# Extrait du document:
----
R.A. Il y a plusieurs éléments de réponses.
La première c’est, quelles sont les alternatives à cette action du Hamas ? En Palestine, il y a des forces politiques qui sont de nature plus sécularisées, d’autres qui ont pour méthode le dialogue et la paix, d’autres qui ont été amenées à consentir à des compromis majeurs avec la puissance occupante. Mais qu’ont-ils obtenu finalement ? J’écoutais récemment l’intervention d’un docteur médecin qui est ministre au sein de l’Autorité palestinienne, le Dr. Mustafa Barghouti, il n’appartient pas au Fatah, il appartient à la gauche palestinienne. Il expliquait sans ambages que toutes les forces politiques qui ont tenté au cours des dernières décennies de conclure des compromis audacieux avec la puissance occupante, de promouvoir un véritable agenda de paix ont été à la fin déboutées, humiliées auprès de leur propre population. Les démarches rationnelles de dialogue en vue d’établir une paix juste et durable avec Israël ont toutes échoué depuis 30 ans.
L’occupation militaire existe depuis 1967, c’est-à-dire depuis 56 ans. Aux yeux de nombre de Palestiniens l’occupation des territoires palestiniens a en réalité commencé dès 1948, cependant, la communauté internationale a reconnu ces territoires annexés par Israël comme faisant partie de l’État israélien. C’est et d’ailleurs c’est également le cas en ce qui concerne l’OLP et l’Autorité palestinienne. Il y a des accords de paix depuis 30 ans.
----
# Données extraites:
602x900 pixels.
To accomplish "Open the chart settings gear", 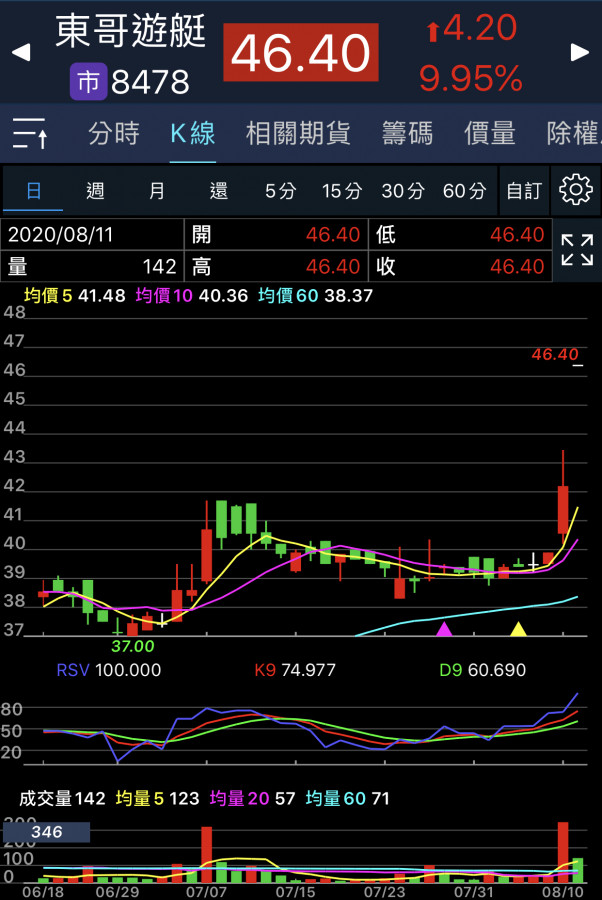I will pos(575,190).
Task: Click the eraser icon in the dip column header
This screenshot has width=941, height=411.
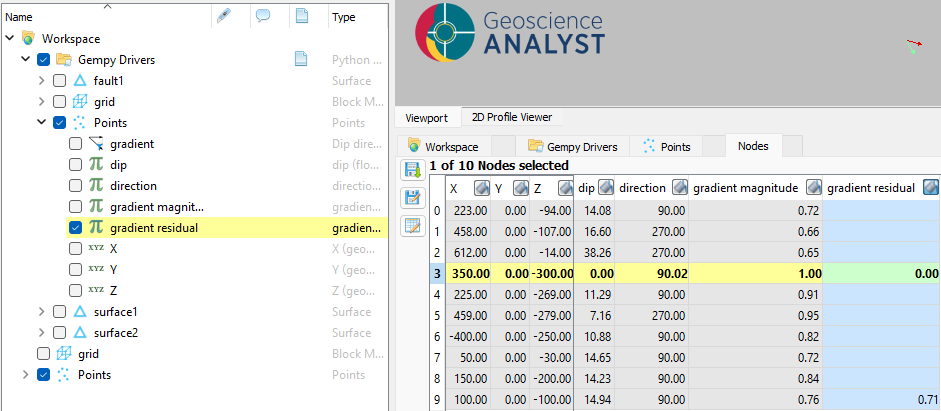Action: (606, 188)
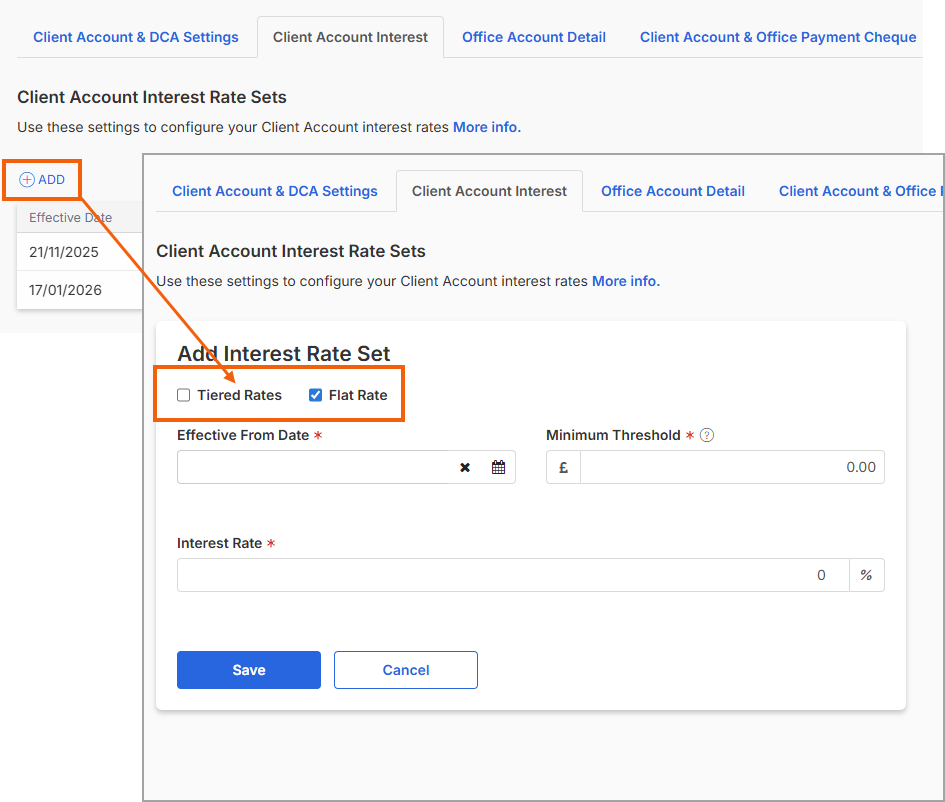Switch to Office Account Detail tab in the front panel
This screenshot has width=945, height=802.
pos(672,191)
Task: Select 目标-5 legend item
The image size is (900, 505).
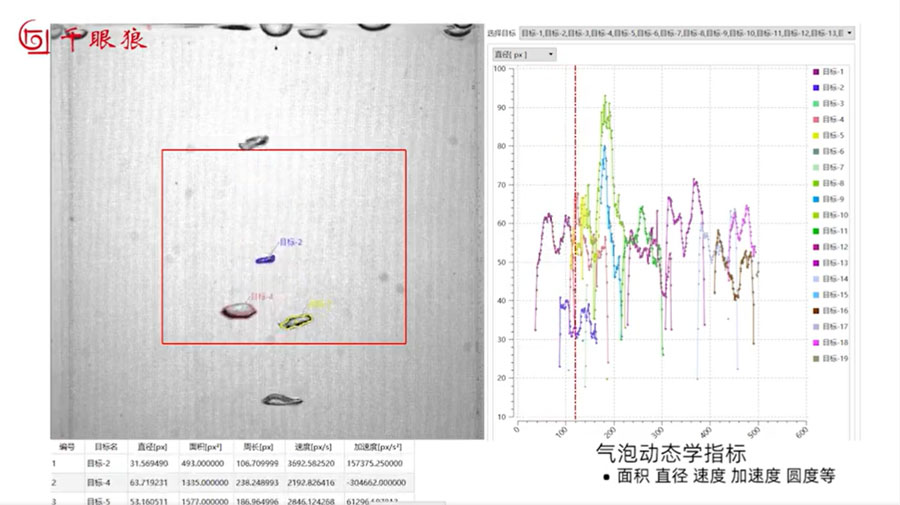Action: click(x=832, y=135)
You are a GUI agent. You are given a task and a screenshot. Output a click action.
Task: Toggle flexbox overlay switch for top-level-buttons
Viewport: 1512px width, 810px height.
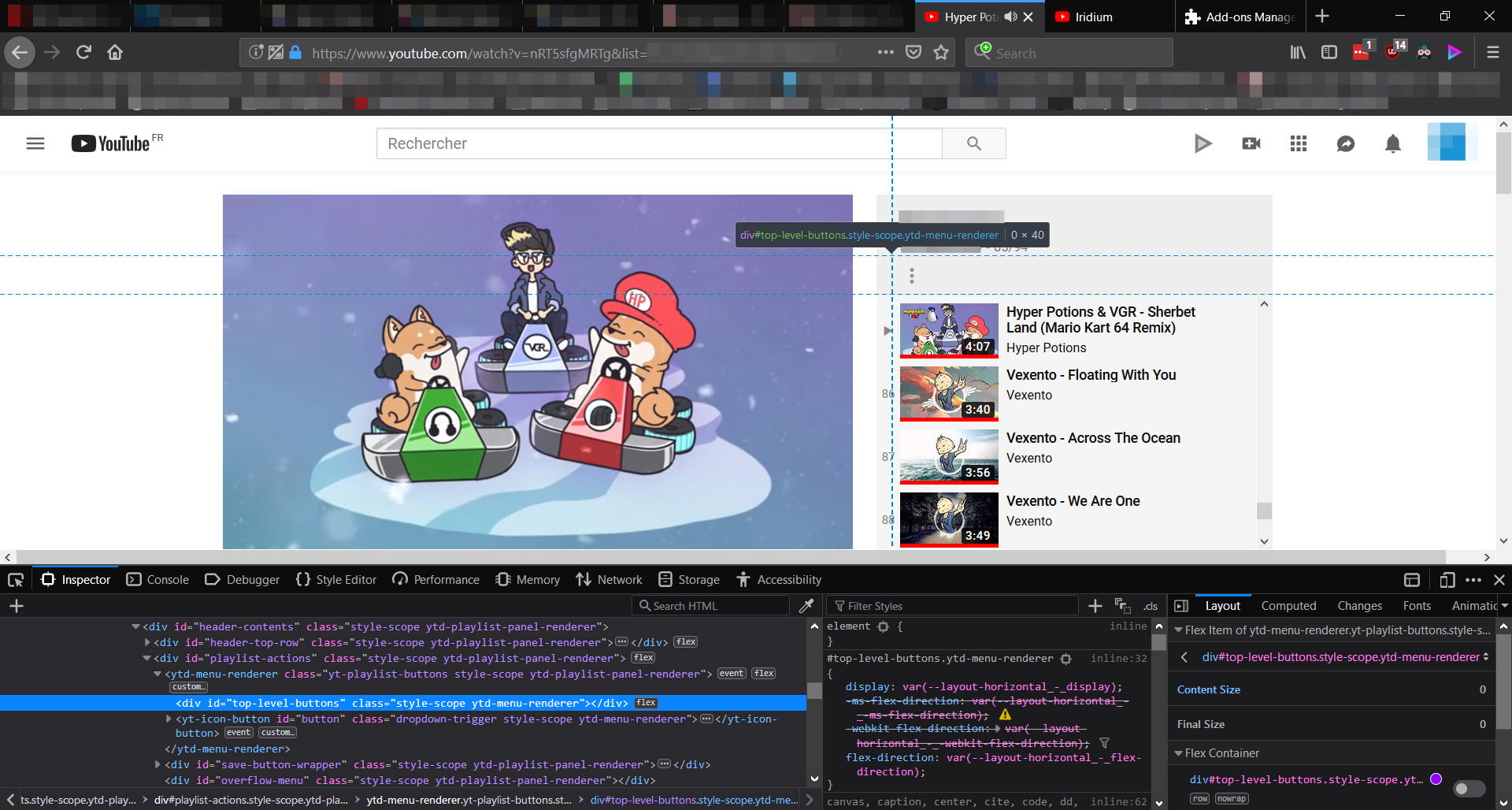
----
Recopiez à l'identique, dans l'extrait sur la Palestine, le passage allant de « L’occupation militaire existe » jusqu'à « paix depuis 30 ans. ». Les lignes ne sont pas nécessaires ici.

# Réponse attendue:
L’occupation militaire existe depuis 1967, c’est-à-dire depuis 56 ans. Aux yeux de nombre de Palestiniens l’occupation des territoires palestiniens a en réalité commencé dès 1948, cependant, la communauté internationale a reconnu ces territoires annexés par Israël comme faisant partie de l’État israélien. C’est et d’ailleurs c’est également le cas en ce qui concerne l’OLP et l’Autorité palestinienne. Il y a des accords de paix depuis 30 ans.